According to a recent report from cybersecurity company Elevate Security and cyber security research organization Cyentia, a small group of employees are typically responsible for most of the digital cyber risks to an organization. The report also found that those putting their companies at risk from phishing, malware, and insecure browsing are often repeating these mistakes.
The reports found that four percent of employees clicked 80 percent of phishing links, and three percent were responsible for 92 percent of malware events.

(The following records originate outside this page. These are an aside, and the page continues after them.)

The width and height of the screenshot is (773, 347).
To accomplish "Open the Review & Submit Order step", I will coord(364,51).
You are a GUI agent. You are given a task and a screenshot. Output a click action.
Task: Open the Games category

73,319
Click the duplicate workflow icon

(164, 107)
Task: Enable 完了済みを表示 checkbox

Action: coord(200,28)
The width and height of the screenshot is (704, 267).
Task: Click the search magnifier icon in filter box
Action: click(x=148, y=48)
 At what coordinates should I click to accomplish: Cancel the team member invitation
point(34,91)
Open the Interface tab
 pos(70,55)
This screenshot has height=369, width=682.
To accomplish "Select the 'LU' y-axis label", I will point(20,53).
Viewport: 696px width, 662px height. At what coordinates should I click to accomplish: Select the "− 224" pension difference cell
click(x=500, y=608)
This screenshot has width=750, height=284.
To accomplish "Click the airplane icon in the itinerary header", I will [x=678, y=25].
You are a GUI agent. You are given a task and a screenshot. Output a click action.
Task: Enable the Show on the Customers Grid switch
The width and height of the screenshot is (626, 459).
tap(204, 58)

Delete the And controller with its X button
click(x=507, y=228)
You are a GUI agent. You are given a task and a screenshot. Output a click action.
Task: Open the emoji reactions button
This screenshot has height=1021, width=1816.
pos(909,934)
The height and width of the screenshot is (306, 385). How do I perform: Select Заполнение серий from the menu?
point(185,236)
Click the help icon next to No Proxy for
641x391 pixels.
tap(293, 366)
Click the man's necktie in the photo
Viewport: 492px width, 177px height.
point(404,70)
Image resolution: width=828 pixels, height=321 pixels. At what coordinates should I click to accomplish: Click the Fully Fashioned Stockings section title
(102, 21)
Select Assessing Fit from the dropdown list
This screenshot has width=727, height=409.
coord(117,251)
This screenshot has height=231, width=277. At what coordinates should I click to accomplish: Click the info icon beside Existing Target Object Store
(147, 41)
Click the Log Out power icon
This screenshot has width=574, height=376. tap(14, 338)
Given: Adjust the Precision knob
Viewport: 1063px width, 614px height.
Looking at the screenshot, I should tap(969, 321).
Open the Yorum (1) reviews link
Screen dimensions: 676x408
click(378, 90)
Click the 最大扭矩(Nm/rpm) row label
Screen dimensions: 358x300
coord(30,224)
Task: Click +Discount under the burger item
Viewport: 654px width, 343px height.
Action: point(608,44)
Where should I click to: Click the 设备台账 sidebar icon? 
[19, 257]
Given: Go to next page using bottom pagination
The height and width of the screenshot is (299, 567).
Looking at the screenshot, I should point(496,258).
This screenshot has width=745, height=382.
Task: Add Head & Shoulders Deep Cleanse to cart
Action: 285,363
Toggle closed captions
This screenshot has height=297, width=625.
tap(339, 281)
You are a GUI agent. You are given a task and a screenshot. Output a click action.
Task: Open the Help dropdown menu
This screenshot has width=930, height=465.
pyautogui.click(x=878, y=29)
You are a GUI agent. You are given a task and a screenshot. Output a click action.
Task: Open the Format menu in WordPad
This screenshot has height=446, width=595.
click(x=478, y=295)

The good news was that four in five employees have never clicked on a phishing email, and half of those employees never saw such an email. These statistics reinforce the need to focus anti-phishing efforts on at-risk workers.
The malware that phishing and other attack vectors deliver also affects a small group of employees. The research found that 96 percent of users have never suffered from a malware event. Most malware events revolve around the three percent of users who suffered from two malware events or more, reinforcing the notion that security awareness messages are not being observed by those employees.
A small number of users are also responsible for browsing risky websites. Twelve percent of users tried to visit sites that violate their organization's browsing policy at least 750 times every year, causing security systems to block those sessions. These users accounted for 71 percent of all browsing violations.
However, in regard to the three risk areas, phishing, malware, and insecure browsing habits, the study found no strong link between those violating a company browsing policy and the number of phishing emails and malware infections. The report found nine percent of users exhibited high-risk behavior in only one category, and only 0.052 percent of users fell into the high-risk category for all three activities. "Just 3 percent of employees cause 92 percent of malware events" www.itpro.co.uk. (Mar. 09, 2022).